--- EXERCISE ---
An exact copy of all the data is the expected answer.

--- Recorded data ---
═══
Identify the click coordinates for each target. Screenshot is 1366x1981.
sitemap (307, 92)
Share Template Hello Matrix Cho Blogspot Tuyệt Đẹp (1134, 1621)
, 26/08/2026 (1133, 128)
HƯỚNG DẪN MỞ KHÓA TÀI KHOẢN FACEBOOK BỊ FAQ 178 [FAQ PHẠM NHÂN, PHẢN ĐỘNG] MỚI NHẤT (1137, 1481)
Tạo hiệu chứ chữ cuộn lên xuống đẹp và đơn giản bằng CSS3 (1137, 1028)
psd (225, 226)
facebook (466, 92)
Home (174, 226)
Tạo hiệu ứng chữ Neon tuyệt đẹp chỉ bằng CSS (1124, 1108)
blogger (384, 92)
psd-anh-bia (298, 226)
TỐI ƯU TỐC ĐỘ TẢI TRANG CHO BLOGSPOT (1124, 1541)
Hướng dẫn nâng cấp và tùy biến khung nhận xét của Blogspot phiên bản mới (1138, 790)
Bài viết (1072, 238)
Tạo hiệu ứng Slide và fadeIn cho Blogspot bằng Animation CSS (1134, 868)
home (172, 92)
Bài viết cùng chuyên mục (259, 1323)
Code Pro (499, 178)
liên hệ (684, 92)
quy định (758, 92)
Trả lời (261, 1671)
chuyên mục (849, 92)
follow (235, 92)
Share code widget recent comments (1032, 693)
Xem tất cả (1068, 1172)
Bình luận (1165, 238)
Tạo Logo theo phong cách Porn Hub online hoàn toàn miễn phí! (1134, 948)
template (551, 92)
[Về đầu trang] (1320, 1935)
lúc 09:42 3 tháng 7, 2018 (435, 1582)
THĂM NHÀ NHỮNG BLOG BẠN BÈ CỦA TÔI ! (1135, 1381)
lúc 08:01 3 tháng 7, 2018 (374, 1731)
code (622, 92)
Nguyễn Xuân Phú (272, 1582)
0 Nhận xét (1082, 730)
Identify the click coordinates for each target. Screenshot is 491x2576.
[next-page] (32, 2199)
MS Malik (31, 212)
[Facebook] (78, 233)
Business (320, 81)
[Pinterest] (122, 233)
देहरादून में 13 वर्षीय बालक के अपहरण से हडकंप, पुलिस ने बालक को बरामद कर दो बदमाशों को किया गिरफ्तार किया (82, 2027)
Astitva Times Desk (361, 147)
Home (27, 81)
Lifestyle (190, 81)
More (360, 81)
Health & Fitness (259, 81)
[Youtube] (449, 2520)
═══
--- TASK OUTPUT ---
Identify the click coordinates for each target. Screenshot is 1366x1981.
sitemap (307, 92)
Share Template Hello Matrix Cho Blogspot Tuyệt Đẹp (1134, 1621)
, 26/08/2026 (1133, 128)
HƯỚNG DẪN MỞ KHÓA TÀI KHOẢN FACEBOOK BỊ FAQ 178 [FAQ PHẠM NHÂN, PHẢN ĐỘNG] MỚI NHẤT (1137, 1481)
Tạo hiệu chứ chữ cuộn lên xuống đẹp và đơn giản bằng CSS3 (1137, 1028)
psd (225, 226)
facebook (466, 92)
Home (174, 226)
Tạo hiệu ứng chữ Neon tuyệt đẹp chỉ bằng CSS (1124, 1108)
blogger (384, 92)
psd-anh-bia (298, 226)
TỐI ƯU TỐC ĐỘ TẢI TRANG CHO BLOGSPOT (1124, 1541)
Hướng dẫn nâng cấp và tùy biến khung nhận xét của Blogspot phiên bản mới (1138, 790)
Bài viết (1072, 238)
Tạo hiệu ứng Slide và fadeIn cho Blogspot bằng Animation CSS (1134, 868)
home (172, 92)
Bài viết cùng chuyên mục (259, 1323)
Code Pro (499, 178)
liên hệ (684, 92)
quy định (758, 92)
Trả lời (261, 1671)
chuyên mục (849, 92)
follow (235, 92)
Share code widget recent comments (1032, 693)
Xem tất cả (1068, 1172)
Bình luận (1165, 238)
Tạo Logo theo phong cách Porn Hub online hoàn toàn miễn phí! (1134, 948)
template (551, 92)
[Về đầu trang] (1320, 1935)
lúc 09:42 3 tháng 7, 2018 (435, 1582)
THĂM NHÀ NHỮNG BLOG BẠN BÈ CỦA TÔI ! (1135, 1381)
lúc 08:01 3 tháng 7, 2018 (374, 1731)
code (622, 92)
Nguyễn Xuân Phú (272, 1582)
0 Nhận xét (1082, 730)
Identify the click coordinates for each target. Screenshot is 491x2576.
[next-page] (32, 2199)
MS Malik (31, 212)
[Facebook] (78, 233)
Business (320, 81)
[Pinterest] (122, 233)
देहरादून में 13 वर्षीय बालक के अपहरण से हडकंप, पुलिस ने बालक को बरामद कर दो बदमाशों को किया गिरफ्तार किया (82, 2027)
Astitva Times Desk (361, 147)
Home (27, 81)
Lifestyle (190, 81)
More (360, 81)
Health & Fitness (259, 81)
[Youtube] (449, 2520)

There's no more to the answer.